In some cases structure solution (determination of initial phases) can be a lengthy procedure requiring persistent experimental work (e.g. years of search for suitable crystal form and at the same time heavy atom derivatives of such crystals). Direct incorporation of heavy atoms in native or engineered protein form makes experimental phasing easier. Direct methods of structure solution (computational solution of the phase problem) have been successfully applied with some smaller proteins providing diffraction data to atomic diffraction limits (resolution). There are two reasons why such approach cannot be applied routinely: limited resolution of X-ray diffraction of most protein crystals and mathematical dimensionality of the computational task (thousands to tens of thousands of non-hydrogen atoms forming one asymmetric unit of a crystal).
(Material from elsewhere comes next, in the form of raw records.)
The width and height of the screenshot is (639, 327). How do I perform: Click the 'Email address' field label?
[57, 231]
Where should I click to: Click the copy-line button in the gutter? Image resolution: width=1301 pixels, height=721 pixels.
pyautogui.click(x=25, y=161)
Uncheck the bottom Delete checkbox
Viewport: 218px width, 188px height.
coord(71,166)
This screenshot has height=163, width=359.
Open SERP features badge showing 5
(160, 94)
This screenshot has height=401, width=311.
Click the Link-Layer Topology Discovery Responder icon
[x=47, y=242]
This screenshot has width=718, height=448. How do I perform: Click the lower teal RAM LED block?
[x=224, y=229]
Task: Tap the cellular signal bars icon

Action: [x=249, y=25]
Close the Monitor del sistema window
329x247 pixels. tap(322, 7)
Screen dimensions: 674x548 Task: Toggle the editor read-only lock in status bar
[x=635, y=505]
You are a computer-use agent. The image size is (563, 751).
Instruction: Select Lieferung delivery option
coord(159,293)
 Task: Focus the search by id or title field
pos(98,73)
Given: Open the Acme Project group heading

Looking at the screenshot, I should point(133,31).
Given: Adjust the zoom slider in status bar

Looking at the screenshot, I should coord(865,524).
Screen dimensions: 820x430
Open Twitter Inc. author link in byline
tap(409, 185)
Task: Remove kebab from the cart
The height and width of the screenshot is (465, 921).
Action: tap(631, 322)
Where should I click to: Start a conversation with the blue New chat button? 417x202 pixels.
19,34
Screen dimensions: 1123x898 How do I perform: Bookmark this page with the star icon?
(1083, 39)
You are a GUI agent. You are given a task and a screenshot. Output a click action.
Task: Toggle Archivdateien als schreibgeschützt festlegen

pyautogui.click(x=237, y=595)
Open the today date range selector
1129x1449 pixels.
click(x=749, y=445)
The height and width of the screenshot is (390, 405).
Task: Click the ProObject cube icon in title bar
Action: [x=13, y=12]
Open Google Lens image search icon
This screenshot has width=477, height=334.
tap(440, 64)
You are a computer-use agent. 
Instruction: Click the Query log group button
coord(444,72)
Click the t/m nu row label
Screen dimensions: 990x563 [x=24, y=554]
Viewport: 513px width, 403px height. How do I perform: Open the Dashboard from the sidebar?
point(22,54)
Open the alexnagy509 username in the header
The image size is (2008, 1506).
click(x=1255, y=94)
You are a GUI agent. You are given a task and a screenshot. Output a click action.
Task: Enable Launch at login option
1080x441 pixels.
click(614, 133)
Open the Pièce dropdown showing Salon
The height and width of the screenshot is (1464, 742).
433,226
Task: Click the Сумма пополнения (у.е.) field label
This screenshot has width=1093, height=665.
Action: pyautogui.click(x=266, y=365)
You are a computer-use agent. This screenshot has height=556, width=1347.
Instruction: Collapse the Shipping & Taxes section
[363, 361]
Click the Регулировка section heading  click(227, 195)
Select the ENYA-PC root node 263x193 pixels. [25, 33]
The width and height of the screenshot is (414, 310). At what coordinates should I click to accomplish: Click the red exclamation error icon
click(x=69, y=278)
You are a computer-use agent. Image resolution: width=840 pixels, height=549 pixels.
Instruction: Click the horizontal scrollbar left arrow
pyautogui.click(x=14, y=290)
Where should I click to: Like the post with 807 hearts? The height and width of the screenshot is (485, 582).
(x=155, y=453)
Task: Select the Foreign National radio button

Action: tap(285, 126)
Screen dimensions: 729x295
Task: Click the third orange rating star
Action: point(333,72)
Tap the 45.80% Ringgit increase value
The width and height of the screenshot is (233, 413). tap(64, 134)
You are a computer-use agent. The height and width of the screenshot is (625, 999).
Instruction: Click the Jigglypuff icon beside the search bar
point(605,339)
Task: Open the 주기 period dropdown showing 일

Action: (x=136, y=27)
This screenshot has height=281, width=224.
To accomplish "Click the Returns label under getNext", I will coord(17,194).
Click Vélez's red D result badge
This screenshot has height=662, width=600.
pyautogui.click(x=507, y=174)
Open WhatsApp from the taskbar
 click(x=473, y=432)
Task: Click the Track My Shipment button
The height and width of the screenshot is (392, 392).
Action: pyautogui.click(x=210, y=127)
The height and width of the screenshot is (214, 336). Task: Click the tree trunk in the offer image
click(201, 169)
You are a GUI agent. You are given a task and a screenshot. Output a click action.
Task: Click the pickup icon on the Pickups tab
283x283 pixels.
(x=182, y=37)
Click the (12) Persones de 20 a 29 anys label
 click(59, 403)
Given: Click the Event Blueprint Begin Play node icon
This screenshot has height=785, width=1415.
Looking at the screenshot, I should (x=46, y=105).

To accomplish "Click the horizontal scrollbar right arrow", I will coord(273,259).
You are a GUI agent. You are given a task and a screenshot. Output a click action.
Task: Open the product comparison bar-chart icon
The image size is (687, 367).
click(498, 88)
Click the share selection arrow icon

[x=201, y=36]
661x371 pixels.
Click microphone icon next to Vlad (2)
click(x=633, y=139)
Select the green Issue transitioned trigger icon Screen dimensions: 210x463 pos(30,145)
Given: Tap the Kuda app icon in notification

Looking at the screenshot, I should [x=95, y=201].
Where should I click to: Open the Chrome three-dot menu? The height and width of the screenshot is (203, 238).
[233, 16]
Protein structure refinement

Refinement of protein structures is carried out computationally and manually with use of specialized software designed for this purpose. Depending on structure complexity and data quality this step takes weeks to months. A finalised crystal structure of a biological macromolecule is validated as for its agreement with experimental data and with expected stereochemical parameters. Then it is deposited (uploaded) together with its experimental data in the international databank of protein structures PDB (Protein Data Bank). Both, structural and experimental data, are publicly accessible.